Outre les étapes de réglage fin supplémentaires, la principale différence entre nanoGPT et le modèle de langage sous-jacent à chatGPT est la taille.

Par exemple, GPT-3 a été formé sur jusqu’à un million de fois plus de mots que les modèles de cet article. Passer à cette taille est une entreprise technique énorme, mais les principes sous-jacents restent les mêmes.

Au fur et à mesure que les modèles de langage grandissent, ils sont connus pour développer de nouvelles capacités surprenantes, telles que la capacité de répondre à des questions, de résumer du texte, d’expliquer des blagues, de continuer un modèle et de corriger des bogues dans le code informatique.

Certains chercheurs ont appelé ces «capacités émergentes» parce qu’elles surviennent de manière inattendue à une certaine taille et ne sont pas programmées à la main. Le chercheur en intelligence artificielle Sam Bowman a comparé la formation d’un grand modèle de langage à “l’achat d’une boîte mystère”, car il est difficile de prédire quelles compétences il acquerra au cours de sa formation et quand ces compétences émergeront.

Des comportements indésirables peuvent également apparaître. Les grands modèles de langage peuvent devenir hautement imprévisibles, comme en témoignent les premières interactions de Microsoft Bing AI avec mon collègue Kevin Roose.

Ils sont également enclins à inventer des faits et à raisonner de manière incorrecte. Les chercheurs ne comprennent pas encore comment ces modèles génèrent du langage et peinent à orienter leur comportement.

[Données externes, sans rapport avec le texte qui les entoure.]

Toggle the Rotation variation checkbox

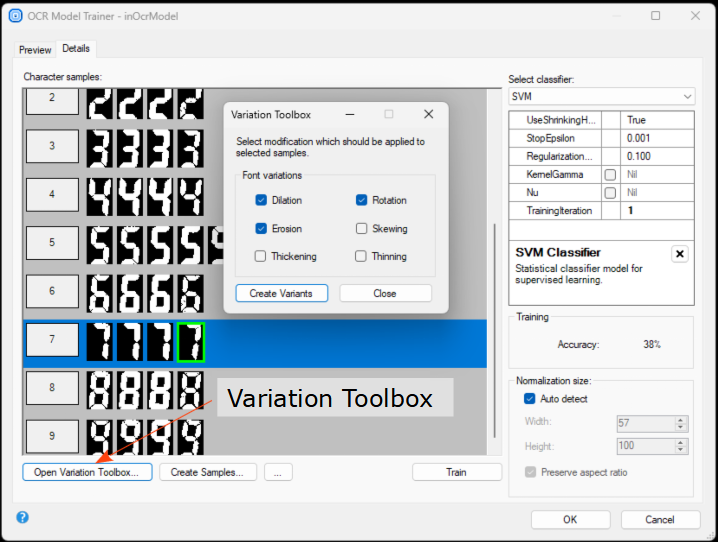pyautogui.click(x=362, y=200)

Près de quatre mois après la publication du ChatGPT d’OpenAI, Google a lancé un chatbot IA appelé Bard, malgré les objections de sécurité de certains de ses employés, selon les informations de Bloomberg.

“Ces modèles sont développés dans une course aux armements entre entreprises technologiques, sans aucune transparence”, a déclaré Peter Bloem, un expert en IA qui étudie les modèles de langage.

OpenAI ne divulgue aucun détail sur les données sur lesquelles son énorme modèle GPT-4 est formé, invoquant des préoccupations concernant la concurrence et la sécurité. Ne sachant pas ce qu’il y a dans les données, il est difficile de dire si ces technologies sont sûres et quels types de biais sont intégrés à celles-ci.

Mais alors que M. Bloem s’inquiète du manque de réglementation de l’IA, il est également ravi que les ordinateurs commencent enfin à “comprendre ce que nous voulons qu’ils fassent” – quelque chose que, dit-il, les chercheurs n’avaient pas été près de réaliser depuis plus de 70 ans d’essais.